Why are malloc() and printf() said as non-reentrant?

22,798

Solution 1

malloc and printf usually use global structures, and employ lock-based synchronization internally. That's why they're not reentrant.

The malloc function could either be thread-safe or thread-unsafe. Both are not reentrant:

  1. Malloc operates on a global heap, and it's possible that two different invocations of malloc that happen at the same time, return the same memory block. (The 2nd malloc call should happen before an address of the chunk is fetched, but the chunk is not marked as unavailable). This violates the postcondition of malloc, so this implementation would not be re-entrant.

  2. To prevent this effect, a thread-safe implementation of malloc would use lock-based synchronization. However, if malloc is called from signal handler, the following situation may happen:

    malloc();            //initial call
      lock(memory_lock); //acquire lock inside malloc implementation
    signal_handler();    //interrupt and process signal
    malloc();            //call malloc() inside signal handler
      lock(memory_lock); //try to acquire lock in malloc implementation
      // DEADLOCK!  We wait for release of memory_lock, but 
      // it won't be released because the original malloc call is interrupted
    

    This situation won't happen when malloc is simply called from different threads. Indeed, the reentrancy concept goes beyond thread-safety and also requires functions to work properly even if one of its invocation never terminates. That's basically the reasoning why any function with locks would be not re-entrant.
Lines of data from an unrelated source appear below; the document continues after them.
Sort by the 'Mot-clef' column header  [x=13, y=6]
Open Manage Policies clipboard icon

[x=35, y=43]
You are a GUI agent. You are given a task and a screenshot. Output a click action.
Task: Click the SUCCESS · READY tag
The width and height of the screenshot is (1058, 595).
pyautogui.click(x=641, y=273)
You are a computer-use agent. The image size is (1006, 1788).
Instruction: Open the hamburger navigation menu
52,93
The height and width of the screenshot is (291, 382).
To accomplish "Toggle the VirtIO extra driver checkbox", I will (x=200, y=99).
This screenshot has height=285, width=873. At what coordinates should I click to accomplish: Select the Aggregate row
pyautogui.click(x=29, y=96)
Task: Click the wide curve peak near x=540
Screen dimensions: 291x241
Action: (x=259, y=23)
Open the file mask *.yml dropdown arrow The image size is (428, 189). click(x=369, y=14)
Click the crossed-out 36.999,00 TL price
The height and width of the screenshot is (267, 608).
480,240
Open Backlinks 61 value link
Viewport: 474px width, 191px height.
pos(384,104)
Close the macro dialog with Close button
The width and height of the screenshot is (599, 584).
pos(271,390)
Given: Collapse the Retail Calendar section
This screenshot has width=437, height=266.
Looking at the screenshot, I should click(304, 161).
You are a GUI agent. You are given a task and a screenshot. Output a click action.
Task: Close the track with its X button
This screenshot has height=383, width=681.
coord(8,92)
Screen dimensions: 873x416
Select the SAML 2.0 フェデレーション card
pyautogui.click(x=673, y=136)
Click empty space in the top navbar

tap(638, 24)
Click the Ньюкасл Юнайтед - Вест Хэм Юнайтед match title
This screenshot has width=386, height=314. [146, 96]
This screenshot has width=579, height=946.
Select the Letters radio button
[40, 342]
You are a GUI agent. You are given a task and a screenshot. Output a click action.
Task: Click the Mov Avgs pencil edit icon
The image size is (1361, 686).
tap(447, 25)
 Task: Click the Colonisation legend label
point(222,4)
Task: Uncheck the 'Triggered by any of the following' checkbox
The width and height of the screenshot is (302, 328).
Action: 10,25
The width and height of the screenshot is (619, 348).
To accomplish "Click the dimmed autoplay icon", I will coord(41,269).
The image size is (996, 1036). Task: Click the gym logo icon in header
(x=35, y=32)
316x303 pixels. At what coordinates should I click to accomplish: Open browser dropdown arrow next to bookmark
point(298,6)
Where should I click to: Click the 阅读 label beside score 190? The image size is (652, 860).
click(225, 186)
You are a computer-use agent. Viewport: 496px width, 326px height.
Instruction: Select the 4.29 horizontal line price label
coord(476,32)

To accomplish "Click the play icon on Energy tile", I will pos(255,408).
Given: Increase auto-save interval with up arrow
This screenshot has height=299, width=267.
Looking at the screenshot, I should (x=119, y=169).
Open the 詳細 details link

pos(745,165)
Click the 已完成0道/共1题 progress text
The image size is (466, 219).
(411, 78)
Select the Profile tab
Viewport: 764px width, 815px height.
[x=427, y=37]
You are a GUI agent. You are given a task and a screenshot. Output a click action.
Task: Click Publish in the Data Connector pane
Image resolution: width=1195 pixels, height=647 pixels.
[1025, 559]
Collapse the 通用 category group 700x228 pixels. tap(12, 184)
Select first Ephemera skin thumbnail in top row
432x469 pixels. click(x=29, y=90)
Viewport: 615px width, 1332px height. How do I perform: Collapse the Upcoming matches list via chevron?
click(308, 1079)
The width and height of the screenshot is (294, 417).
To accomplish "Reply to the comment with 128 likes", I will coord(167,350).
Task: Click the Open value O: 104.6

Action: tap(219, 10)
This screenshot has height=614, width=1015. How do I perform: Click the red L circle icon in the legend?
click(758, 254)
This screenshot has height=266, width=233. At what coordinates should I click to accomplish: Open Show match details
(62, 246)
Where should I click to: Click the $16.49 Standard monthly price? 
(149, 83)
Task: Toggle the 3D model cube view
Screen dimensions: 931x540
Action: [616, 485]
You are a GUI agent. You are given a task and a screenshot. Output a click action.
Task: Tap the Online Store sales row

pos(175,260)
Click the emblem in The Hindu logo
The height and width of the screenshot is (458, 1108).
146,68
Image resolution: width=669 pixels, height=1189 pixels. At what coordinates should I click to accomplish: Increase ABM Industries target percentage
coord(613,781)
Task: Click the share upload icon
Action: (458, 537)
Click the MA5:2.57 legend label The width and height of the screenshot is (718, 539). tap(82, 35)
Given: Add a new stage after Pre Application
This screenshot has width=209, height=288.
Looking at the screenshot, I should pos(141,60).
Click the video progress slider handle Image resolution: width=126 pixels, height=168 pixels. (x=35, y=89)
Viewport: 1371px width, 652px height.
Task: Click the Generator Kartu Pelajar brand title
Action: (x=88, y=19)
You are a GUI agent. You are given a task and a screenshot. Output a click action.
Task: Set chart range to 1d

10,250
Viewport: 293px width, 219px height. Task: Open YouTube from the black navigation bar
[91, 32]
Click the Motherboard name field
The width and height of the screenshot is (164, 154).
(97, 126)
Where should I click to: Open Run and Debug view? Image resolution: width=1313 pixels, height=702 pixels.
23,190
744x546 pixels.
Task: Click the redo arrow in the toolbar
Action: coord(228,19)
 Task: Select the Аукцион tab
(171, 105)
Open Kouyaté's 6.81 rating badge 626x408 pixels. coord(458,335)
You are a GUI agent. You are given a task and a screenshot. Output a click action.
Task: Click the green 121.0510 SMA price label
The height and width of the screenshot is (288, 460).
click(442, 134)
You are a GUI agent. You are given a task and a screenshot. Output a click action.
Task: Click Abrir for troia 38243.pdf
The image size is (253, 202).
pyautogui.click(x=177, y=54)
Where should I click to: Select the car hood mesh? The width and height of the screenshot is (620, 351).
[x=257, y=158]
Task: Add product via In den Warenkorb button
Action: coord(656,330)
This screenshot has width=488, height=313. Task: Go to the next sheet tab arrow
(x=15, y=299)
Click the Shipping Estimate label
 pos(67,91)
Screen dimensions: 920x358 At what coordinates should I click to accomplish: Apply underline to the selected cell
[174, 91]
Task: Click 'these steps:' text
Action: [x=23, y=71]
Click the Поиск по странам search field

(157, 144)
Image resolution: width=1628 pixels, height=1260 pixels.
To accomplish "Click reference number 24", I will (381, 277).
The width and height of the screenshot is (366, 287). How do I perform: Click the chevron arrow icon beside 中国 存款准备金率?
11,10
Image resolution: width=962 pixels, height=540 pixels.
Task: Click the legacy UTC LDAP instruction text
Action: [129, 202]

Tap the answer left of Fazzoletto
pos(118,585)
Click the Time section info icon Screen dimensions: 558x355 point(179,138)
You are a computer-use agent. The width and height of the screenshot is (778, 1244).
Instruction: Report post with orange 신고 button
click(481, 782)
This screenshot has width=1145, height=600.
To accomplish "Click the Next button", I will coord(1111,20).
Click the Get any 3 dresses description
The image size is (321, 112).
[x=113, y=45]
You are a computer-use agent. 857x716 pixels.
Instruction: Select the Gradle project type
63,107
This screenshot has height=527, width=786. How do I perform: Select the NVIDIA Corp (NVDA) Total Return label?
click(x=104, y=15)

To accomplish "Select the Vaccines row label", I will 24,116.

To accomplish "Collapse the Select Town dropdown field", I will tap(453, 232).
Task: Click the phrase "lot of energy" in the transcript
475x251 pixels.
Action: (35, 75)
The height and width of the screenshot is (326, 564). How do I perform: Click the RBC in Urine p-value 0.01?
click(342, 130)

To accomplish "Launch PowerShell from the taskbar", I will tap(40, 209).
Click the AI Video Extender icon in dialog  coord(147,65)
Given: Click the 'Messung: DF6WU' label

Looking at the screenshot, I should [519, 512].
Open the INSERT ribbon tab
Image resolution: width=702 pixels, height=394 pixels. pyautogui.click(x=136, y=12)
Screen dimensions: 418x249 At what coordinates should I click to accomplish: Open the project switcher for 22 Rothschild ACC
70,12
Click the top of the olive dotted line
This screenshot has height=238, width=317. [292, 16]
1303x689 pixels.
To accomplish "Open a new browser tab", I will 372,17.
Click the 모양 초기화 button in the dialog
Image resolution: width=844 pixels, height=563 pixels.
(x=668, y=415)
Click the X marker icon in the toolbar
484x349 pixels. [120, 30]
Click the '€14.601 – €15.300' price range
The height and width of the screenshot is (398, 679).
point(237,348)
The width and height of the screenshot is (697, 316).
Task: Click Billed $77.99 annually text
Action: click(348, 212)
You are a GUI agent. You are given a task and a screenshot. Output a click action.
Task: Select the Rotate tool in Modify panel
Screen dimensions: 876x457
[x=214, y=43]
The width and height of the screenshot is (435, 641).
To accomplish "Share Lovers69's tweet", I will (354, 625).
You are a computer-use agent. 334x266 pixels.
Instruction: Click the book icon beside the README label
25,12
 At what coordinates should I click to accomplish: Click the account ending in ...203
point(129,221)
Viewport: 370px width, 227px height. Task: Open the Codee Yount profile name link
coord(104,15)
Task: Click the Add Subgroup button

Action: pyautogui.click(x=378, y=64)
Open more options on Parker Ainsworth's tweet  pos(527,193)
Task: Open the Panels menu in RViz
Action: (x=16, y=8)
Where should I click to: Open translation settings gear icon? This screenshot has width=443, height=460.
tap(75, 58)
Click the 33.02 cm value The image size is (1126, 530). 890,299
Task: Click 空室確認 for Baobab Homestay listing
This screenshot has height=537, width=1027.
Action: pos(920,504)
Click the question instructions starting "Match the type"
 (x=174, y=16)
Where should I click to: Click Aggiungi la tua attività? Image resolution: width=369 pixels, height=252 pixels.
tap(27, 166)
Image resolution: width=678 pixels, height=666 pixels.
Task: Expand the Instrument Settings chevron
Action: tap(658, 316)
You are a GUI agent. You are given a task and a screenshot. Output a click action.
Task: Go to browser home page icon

The printf function also operated on global data. Any output stream usually employs a global buffer attached to the resource data are sent to (a buffer for terminal, or for a file). The print process is usually a sequence of copying data to buffer and flushing the buffer afterwards. This buffer should be protected by locks in the same way malloc does. Therefore, printf is also non-reentrant.

Solution 2

Let's understand what we mean by re-entrant. A re-entrant function can be invoked before a previous invocation has finished. This might happen if

  • a function is called in a signal handler (or more generally than Unix some interrupt handler) for a signal that was raised during execution of the function
  • a function is called recursively

malloc isn't re-entrant because it is managing several global data structures that track free memory blocks.

printf isn't re-entrant because it modifies a global variable i.e. the content of the FILE* stout.

Solution 3

There are at least three concepts here, all of which are conflated in colloquial language, which might be why you were confused.

  • thread-safe
  • critical section
  • re-entrant

To take the easiest one first: Both malloc and printf are thread-safe. They have been guaranteed to be thread-safe in Standard C since 2011, in POSIX since 2001, and in practice since long before that. What this means is that the following program is guaranteed not to crash or exhibit bad behavior:

#include <pthread.h>
#include <stdio.h>

void *printme(void *msg) {
  while (1)
    printf("%s\r", (char*)msg);
}

int main() {
  pthread_t thr;
  pthread_create(&thr, NULL, printme, "hello");        
  pthread_create(&thr, NULL, printme, "goodbye");        
  pthread_join(thr, NULL);
}

An example of a function which is not thread-safe is strtok. If you call strtok from two different threads simultaneously, the result is undefined behavior — because strtok internally uses a static buffer to keep track of its state. glibc adds strtok_r to fix this problem, and C11 added the same thing (but optionally and under a different name, because Not Invented Here) as strtok_s.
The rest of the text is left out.